Bruce Perrygo mentioned the grape growing survey results are available online at and includes variety recommendations.

Emily Johnson gave an update on the CPPP. Due to Homeland Security rules changes, there are certain pesticides that cannot be broken out of their packages for distribution. This means that a few products require individuals to purchase unreasonable quantities, unless some legal method of breaking up the packages can be found. The example given was Quintec, which comes in a ten-bottle package, but which a single bottle would do for one vineyard for an entire season.

Jan Ricki gave a treasurer update. There is grant money available from the state for grape growing related projects, but they have not recieved many proposals on how to spend it. Send in ideas.
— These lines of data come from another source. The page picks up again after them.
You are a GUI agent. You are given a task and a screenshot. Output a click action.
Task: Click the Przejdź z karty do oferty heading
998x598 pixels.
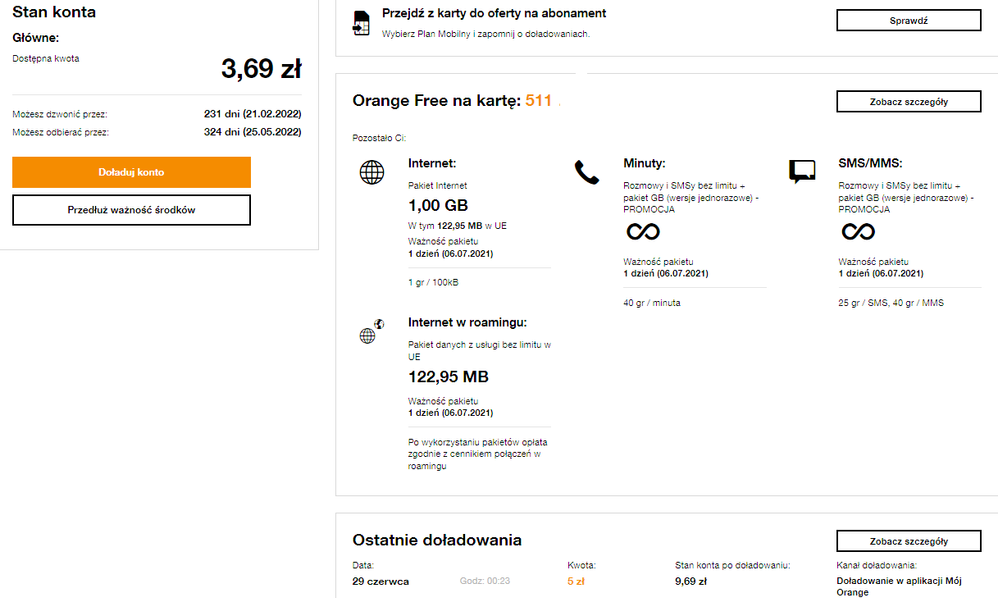pyautogui.click(x=494, y=14)
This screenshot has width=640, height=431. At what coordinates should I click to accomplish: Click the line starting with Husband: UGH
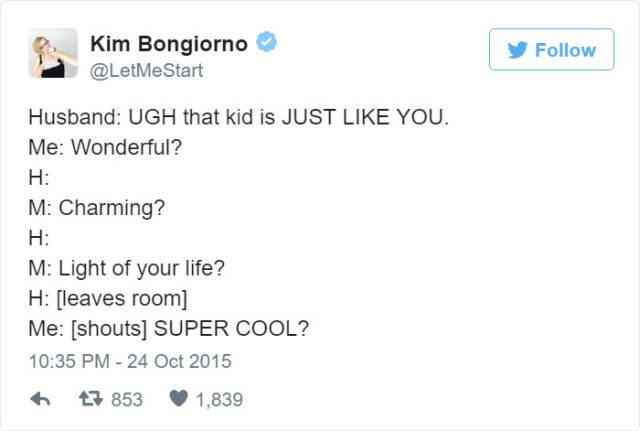click(x=239, y=117)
Joe Fiola hosted organoleptic testing of varieties grown in the UMD test vineyard in Upper Marlboro. I sampled a very unusual Pinot Grigio. It had a fruity aroma and pronounced apple taste. While not what people think of this variety, Joe commented this style was quite common in Southern France and NW Italy. Ann DeMarsay of UMD gave a talk on bunch rots and passed out samples of common diseases.
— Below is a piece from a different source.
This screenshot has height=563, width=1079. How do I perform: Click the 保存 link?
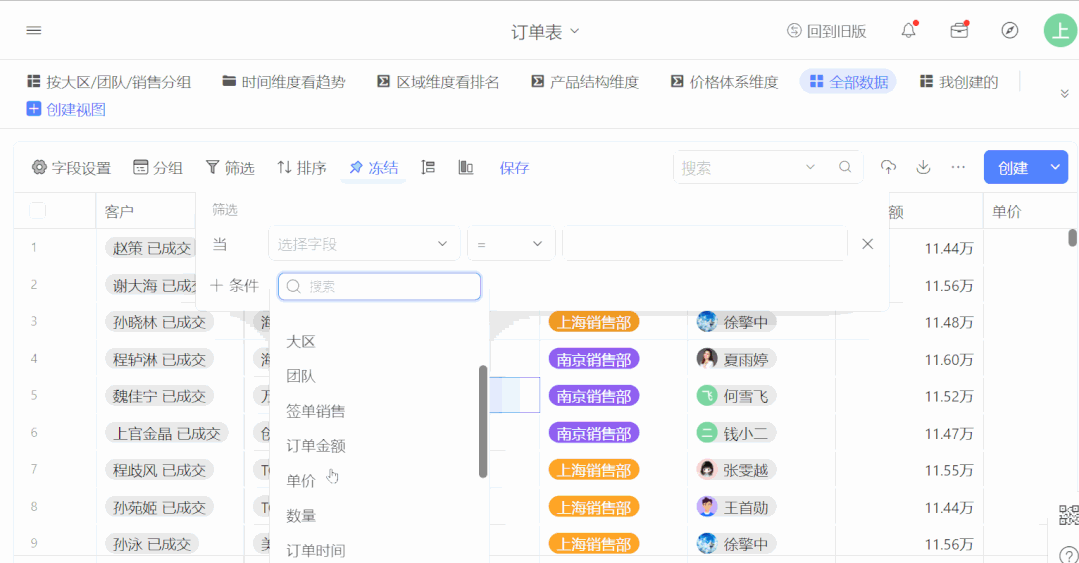coord(514,168)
Primary pathogens are things that can infect healthy grapes - only fungi can do this. Common ones are: Phomopsis, Black Rot, Botrytis, Ripe Rot, Bitter Rot, Macrophma Rot. Secondary pathogens require an entry point caused by a primary pathogen, mechanical injury, or wildlife damage (bird pecks). Management practices include: Planting resistant varieties, loose clusters, less vigorous, hybrids, natives. Good canopy mgmt - shoot thinning, hedging, leaf pulling, cluster thinning. 7-10 day spray schedule through post-bloom 10-14 day schedule thereafter, depending on disease pressure and weather. PM resistance is documented to FLINT after 15 - 20 total sprays. (I use this one and have about 6 total so far.) PM is becoming resistant to SI's (that's a class of fungicide, of which Nova is one. I use Nova intermittently.) Ben Beale of the Cooperative Extension Service gave a very good spraying demo, including different types of spraying equipment. Everything from backbacks to airblast sprayers. Demonstrated proper personal protective equipment and processes, and sprayer/tractor calibration. Pat Isle's sprayer was on display. He has a similar one to ours, but has modified it with a single verticle boom with three nozzles. Looked great. He pulls a 50 gallon tank with a 23 hp riding mower. I spoke one-on-one with Dr DeMarsey about our Tinta Cao vines that have fan leaves. I offered to send her pics of them and have done so. She mentioned that certain varieties of blueberries do well in the heat. I always thought they were more of a cold weather crop. She received her doctorate for research on blueberries, so she probably knows something about it.

That's it for now. If you made to the end of this message I commend you on your fortitude.